Tuesday, August 23, 2016

Eight top speculative works narrated by dead people

Jeff Somers is the author of the Avery Cates series, The Ustari Cycle, Lifers, and Chum (among many other books) and numerous short stories. At the B&N Sci-Fi & Fantasy Blog he tagged eight speculative works with dead narrators, including:
Warm Bodies, by Isaac Marion

Marion’s narrator and protagonist is, of course, a zombie, which is a modern twist on the dead narrator angle. R is an unusual zombie, at first, able to think semi-coherently and still retaining some spark of his living humanity. When his appetites drive him to kill a young man and eat his brain, R experiences the man’s memories—which include his girlfriend, Julie. R saves Julie and protects her, continuing to consume her boyfriend’s brain in order to experience more memories—and slowly, along with some of his fellow zombies, evolving into something more.

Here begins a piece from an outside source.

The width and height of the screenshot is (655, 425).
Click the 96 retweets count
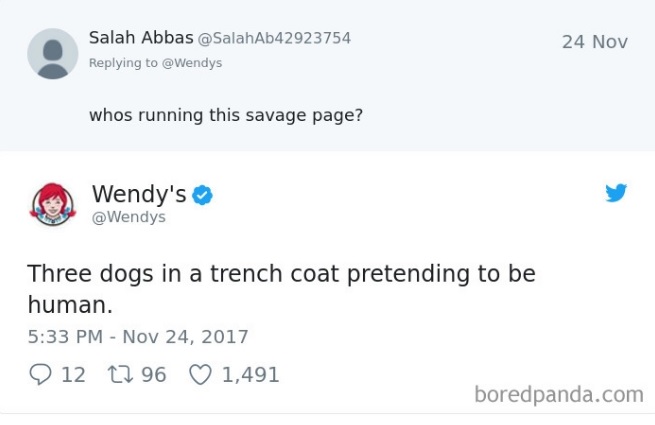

A surprisingly touching story that found a surprising new angle for the zombie apocalypse, not to mention a new angle for a posthumous narrator.
Read about another entry on the list.

Warm Bodies is among Sarah Skilton's six most unusual YA narrators, Rachel Paxton-Gillilan's five funniest YA zombie novels, Nick Harkaway's six favorite holiday books, and Nicole Hill's seven favorite literary oddballs.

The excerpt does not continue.